Another parent said in most cases, teachers weren't too blame.

"My child claims that he is being ill-treated by white children in the school. He complains that white children refuse to play with blacks and call them klein swartetjies. My child doesn't know what racism is. He told me that teachers are treating them well, but the problem was among white children. I feel that some white parents are teaching their children at a young age to hate blacks in school," she said.

The South African Democratic Teachers' Union (Sadtu) in the province said it was disturbed and perplexed by allegations of racism in the school.

"It is our firm view that schools, through its education ethos, have the role to instil values of dignity, respect, equality and tolerance for our learners.

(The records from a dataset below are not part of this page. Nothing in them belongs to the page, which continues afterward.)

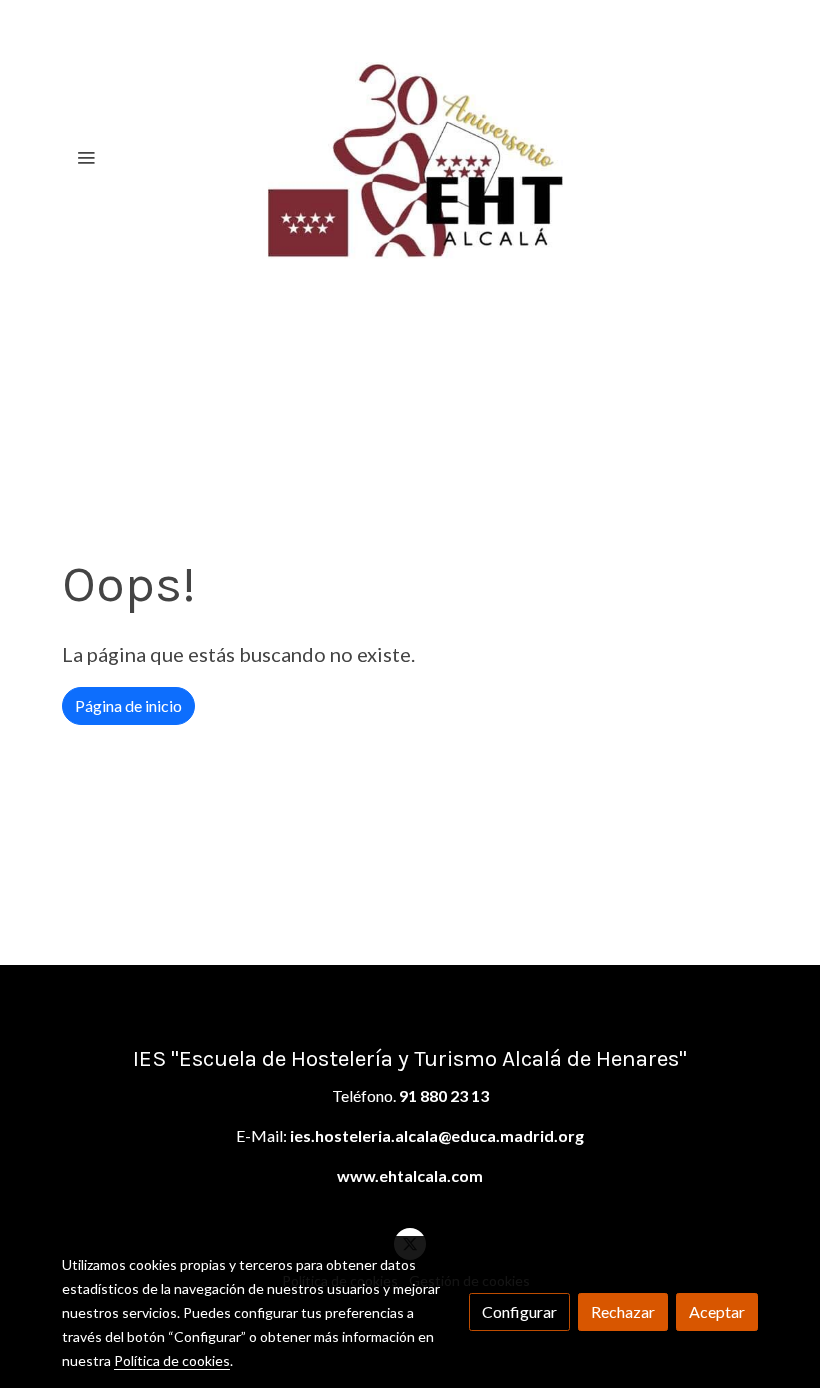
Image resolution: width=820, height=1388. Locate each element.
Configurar (519, 1311)
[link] (410, 157)
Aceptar (717, 1311)
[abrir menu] (86, 157)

"The union cannot be silent when there is a gross violation of rights of learners to receive equal treatment and education. Acts or practice of racism have no place in our society and cannot be tolerated 24 years into our democracy," read the union's statement.

The union called on the North West education department to extensively investigate these allegations and to extend the probe to other parts of the province.

The South African Human Rights Commission (SAHRC) visited the school and met with Lehari and his team at the school on Thursday.

SAHRC spokesperson Gail Smith said the commission would work closely with the department to investigate the allegations.

"Concurrent to this investigation, the provincial department of education will establish a task team to deal with transformation at the school and has invited the commission to participate in the task team.

"The commission is deeply concerned that instances of discrimination and related intolerance continue to take place within the school system. Schools are platforms for teaching and learning – not only a formal curriculum – but also fundamental value systems. While this trend in schools remains highly concerning, we should take this as an opportunity to engage on transformation and foster greater awareness," said Smith.